| Exercise details |
Transcribe the rows below exactly, starting at the line that contains "You are a computer-use agent. Viewport: 988px" and ending after the line that contains "(x=97, y=18)". Leave the pictures out of your answer.

| Collection entries |

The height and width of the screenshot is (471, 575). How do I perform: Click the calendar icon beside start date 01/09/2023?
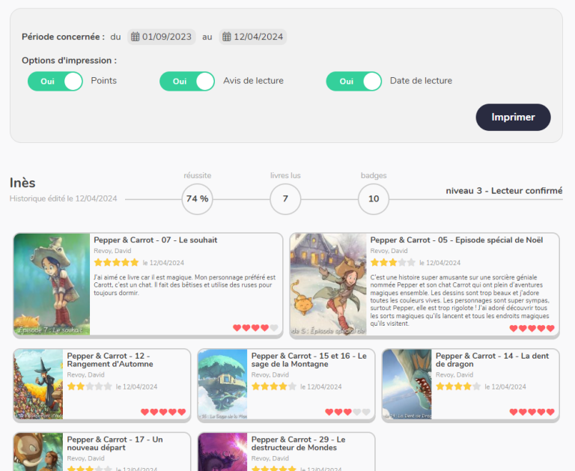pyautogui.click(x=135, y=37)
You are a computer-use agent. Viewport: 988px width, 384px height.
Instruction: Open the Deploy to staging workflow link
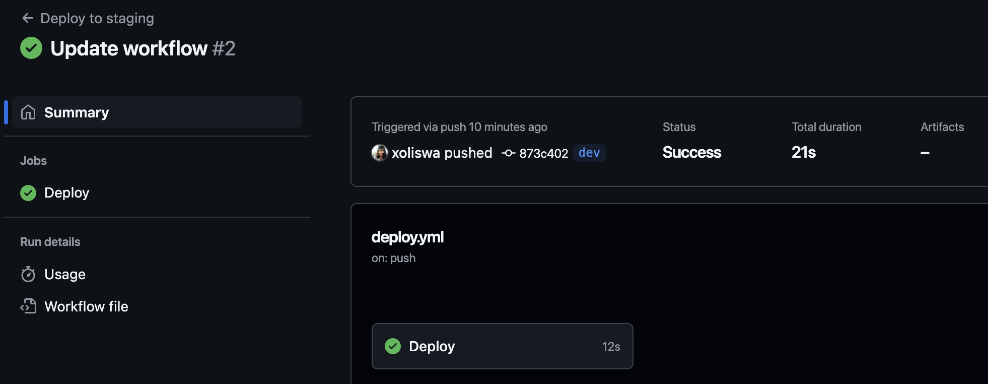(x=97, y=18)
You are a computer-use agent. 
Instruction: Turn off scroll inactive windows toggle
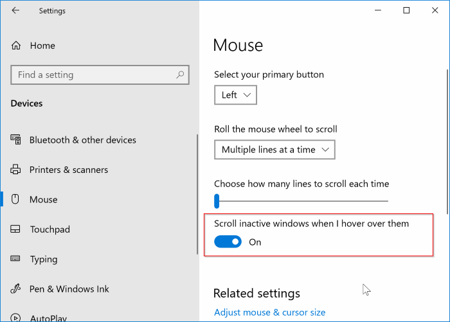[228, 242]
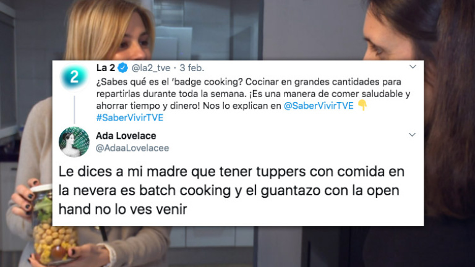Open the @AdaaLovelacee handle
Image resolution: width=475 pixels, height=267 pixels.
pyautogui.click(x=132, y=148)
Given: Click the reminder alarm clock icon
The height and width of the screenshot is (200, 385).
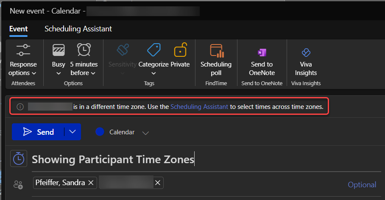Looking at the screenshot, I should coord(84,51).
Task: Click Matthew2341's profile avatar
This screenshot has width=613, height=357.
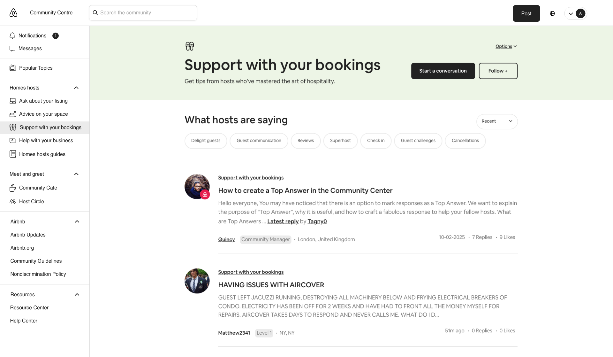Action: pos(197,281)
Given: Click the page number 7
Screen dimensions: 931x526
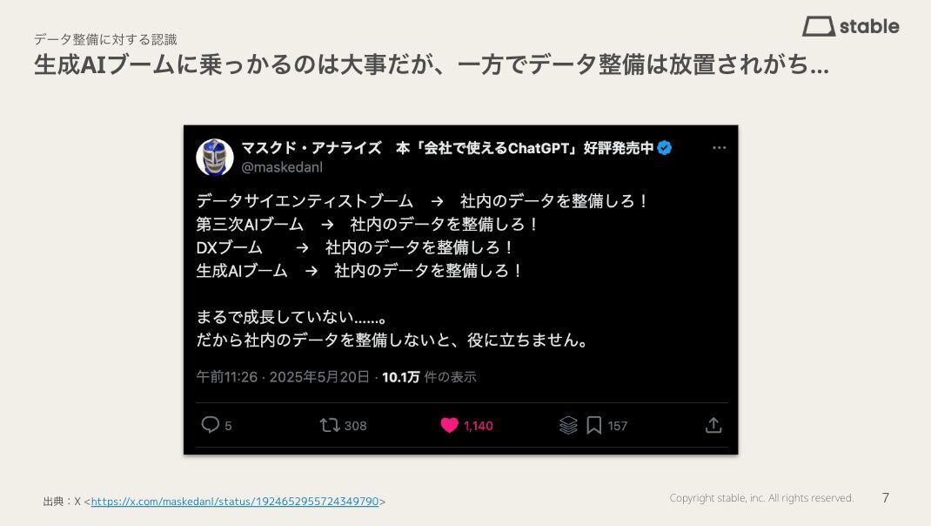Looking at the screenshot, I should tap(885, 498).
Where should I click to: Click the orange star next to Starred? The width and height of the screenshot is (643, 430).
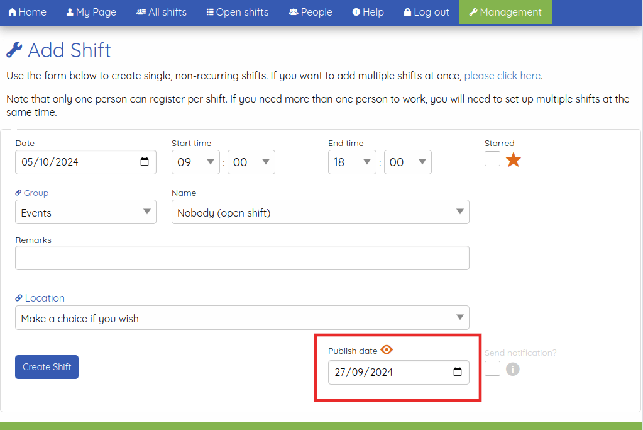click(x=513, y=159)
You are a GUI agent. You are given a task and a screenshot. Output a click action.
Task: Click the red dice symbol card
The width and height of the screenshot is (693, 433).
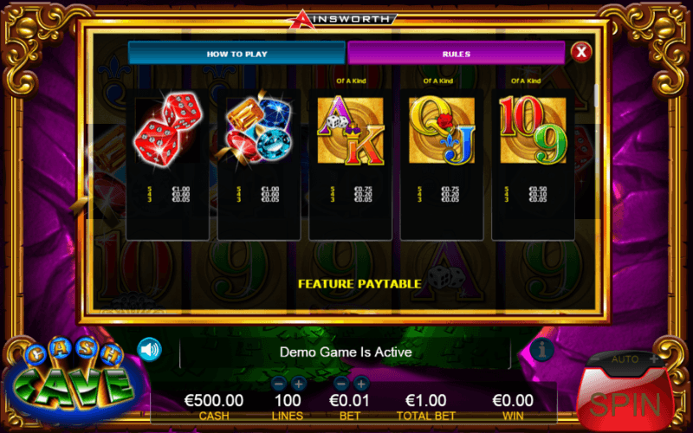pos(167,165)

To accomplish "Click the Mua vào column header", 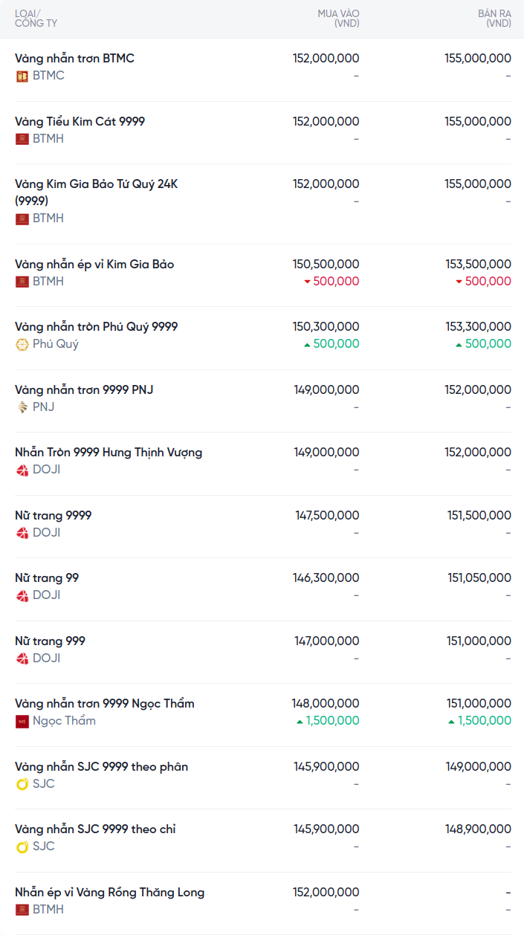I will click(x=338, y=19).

| Exercise answer |
You are a computer-use agent. Viewport: 988px width, 384px height.
Instruction: Open the Deploy to staging workflow link
(x=97, y=18)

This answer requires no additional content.